Parece que desde ahora la Argentina se encuentra en guerra, o al menos eso es lo que ha manifestado el Presidente de la Nación, Alberto Fernández. Nadie sabe bien si fue por incontinencia verbal, negligencia o el nerviosismo por la coyuntura argentina, pero lo cierto es que el primer mandatario ha lanzado su frase bélica sin la menor sospecha de estar sintiendo vergüenza.
Resulta ciertamente increíble que luego de 829 días de mandato y de 19 años en los que Argentina ha vivido inmersa en un esquema de inflación crónica ininterrumpida, el Presidente nos haga saber que recién ahora comienza la verdadera lucha contra la inflación. Si es por los hechos, Fernández tiene razón: sólo en los 27 meses desde que asumió la presidencia la inflación acumulada ha sido de 132%, está más que a la vista que nada se ha hecho hasta aquí para aplacar definitivamente la incesante suba de precios, sino muy por el contrario lo que se ha logrado es incentivarla desaforadamente. Mientras decían tiempo atrás que emitir dinero no generaba inflación, las impresoras de billetes trabajaban día y noche sin descanso para entregarle a la política cientos de miles de billetes que hoy se les están yendo de control. El Presidente asumió con 255 millones de billetes de $1.000 en la calle: hoy hay por ahí más de 1.650 millones de billetes del hornero.
A pesar de los errores cometidos el gobierno parece no entender de equivocaciones. Esta “guerra” se lanza nuevamente sobre el enemigo equivocado y con armas que jamás han ganado una sola batalla.
El problema del gobierno no solo es de corte ideológico: también se caracteriza por sufrir una falta de comprensión de la realidad pocas veces vista. Recrudecerán los controles de precios: desde que los aplicó Roberto Feletti (o al menos desde que lo hizo de manera más marcada a través de los diferentes congelamientos de precios y prohibiciones de exportaciones) la inflación se acelera cada vez más y los faltantes de mercadería son por demás insoportables. Intentarán incrementar las retenciones a las exportaciones: desde 2002 se le ha retenido al campo el equivalente a 175.000 millones de dólares (algo menos de la mitad de toda la deuda que tiene hoy la Argentina), sin embargo parece que no ha alcanzado más que para sostener unos largos años de populismo. Pretenden reinstaurar el “Impuesto a la riqueza” por una década para que “los ricos paguen la deuda con el FMI”: durante 2020 nació la idea de este gravamen “por única vez”. Como todo lo que es transitorio en la Argentina termina siendo permanente, parece que esta no será la excepción: el gobierno no toma dimensión de lo dañino que resulta para todos el cambio permanente en las reglas del juego.

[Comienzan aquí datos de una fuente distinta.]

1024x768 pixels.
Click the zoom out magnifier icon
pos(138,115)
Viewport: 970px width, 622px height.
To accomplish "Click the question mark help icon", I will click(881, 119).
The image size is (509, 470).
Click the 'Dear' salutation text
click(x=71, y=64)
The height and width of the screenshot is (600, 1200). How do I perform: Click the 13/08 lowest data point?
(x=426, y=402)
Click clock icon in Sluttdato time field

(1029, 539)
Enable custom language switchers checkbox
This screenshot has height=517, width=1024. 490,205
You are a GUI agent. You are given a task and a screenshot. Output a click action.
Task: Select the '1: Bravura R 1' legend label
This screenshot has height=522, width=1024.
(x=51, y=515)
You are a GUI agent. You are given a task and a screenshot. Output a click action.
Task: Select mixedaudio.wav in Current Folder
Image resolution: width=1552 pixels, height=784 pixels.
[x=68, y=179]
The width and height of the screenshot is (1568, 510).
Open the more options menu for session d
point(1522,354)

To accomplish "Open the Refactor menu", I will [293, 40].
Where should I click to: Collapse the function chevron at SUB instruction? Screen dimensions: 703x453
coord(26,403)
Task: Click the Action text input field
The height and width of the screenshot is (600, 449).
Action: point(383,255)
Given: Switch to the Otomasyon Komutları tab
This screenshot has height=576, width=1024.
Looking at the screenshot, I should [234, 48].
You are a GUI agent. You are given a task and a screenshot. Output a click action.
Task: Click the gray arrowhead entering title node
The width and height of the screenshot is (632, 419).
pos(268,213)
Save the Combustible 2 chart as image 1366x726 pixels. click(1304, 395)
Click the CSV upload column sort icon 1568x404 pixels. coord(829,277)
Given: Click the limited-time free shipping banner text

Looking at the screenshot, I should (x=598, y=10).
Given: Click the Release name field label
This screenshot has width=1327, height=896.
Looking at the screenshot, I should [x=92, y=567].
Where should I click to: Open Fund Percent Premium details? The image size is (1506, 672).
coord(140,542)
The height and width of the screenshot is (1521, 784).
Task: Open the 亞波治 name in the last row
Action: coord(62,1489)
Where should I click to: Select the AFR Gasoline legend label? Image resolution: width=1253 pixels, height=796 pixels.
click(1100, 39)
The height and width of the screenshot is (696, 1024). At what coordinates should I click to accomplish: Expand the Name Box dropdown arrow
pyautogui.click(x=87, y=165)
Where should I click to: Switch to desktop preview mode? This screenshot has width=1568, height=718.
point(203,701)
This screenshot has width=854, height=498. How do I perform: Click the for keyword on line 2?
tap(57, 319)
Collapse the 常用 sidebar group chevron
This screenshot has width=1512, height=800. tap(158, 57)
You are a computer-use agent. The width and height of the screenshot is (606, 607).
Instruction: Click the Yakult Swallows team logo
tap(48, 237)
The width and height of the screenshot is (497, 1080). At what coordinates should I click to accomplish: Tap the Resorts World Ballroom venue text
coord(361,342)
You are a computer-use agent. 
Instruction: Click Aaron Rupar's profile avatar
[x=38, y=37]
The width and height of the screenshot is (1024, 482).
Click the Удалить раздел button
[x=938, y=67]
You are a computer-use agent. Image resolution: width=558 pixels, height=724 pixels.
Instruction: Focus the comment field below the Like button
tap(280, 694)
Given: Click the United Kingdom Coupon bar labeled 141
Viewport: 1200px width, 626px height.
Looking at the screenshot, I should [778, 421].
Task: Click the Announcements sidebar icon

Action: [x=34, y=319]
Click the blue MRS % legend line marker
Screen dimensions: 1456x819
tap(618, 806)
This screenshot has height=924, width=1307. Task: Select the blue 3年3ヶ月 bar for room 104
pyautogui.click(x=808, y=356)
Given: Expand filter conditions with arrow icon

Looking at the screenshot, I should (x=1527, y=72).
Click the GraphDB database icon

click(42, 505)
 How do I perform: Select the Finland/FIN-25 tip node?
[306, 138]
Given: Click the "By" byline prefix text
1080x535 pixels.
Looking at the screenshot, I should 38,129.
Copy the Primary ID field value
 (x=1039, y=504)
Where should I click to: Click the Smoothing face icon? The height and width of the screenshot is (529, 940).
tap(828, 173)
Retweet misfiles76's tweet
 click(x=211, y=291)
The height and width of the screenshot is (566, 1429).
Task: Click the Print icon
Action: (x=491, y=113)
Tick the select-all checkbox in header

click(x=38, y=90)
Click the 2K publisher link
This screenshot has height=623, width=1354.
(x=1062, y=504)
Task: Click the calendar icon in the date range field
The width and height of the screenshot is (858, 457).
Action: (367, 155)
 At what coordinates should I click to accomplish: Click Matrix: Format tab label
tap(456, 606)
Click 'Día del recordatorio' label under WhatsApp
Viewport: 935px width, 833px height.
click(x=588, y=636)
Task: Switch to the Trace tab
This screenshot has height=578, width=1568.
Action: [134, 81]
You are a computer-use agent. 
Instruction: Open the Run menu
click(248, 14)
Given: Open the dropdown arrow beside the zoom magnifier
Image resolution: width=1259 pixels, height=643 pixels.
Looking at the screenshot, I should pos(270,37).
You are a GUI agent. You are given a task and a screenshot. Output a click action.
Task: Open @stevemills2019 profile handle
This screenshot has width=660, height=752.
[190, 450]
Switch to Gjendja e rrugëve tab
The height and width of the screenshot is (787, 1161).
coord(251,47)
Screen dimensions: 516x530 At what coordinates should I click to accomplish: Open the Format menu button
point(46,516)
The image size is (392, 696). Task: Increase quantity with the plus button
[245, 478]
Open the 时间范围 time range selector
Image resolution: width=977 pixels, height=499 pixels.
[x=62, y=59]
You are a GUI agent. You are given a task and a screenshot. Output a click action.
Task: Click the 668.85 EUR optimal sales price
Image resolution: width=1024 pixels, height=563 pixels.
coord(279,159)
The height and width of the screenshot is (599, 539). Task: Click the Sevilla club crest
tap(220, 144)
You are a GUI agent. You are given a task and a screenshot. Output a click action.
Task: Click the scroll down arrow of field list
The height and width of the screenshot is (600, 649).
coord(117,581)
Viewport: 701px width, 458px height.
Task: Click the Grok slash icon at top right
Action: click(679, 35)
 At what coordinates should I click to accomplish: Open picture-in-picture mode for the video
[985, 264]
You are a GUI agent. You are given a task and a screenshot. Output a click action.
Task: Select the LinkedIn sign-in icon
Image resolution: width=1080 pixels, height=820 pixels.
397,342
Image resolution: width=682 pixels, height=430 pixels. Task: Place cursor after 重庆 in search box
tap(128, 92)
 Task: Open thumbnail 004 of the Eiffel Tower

Mientras el Ministerio de las Mujeres gasta $ 10.800 millones por año, el Ministerio de Hábitat se alista para remodelar todas sus oficinas redecorándolas a nuevo y una comitiva de funcionarios pasea por Dubai dilapidando los pocos fondos públicos que quedan, parece que la única solución para poder continuar con este delirio es esquilmar un poco más al sector privado.
Todos los indicadores se han deteriorado de manera estrepitosa: la inflación, la desocupación, el tipo de cambio, el nivel regulatorio y la presión fiscal han empeorado desde el inicio del actual gobierno. La verdadera guerra que el gobierno tiene que librar no es ni más ni menos que contra ellos mismos, contra su ideología, contra su desconocimiento y contra su inutilidad. Ellos son los únicos responsables de que lo que realmente se haya acelerado en la Argentina haya sido el avance sin freno hacia la decadencia absoluta que nos llevará al abismo definitivo.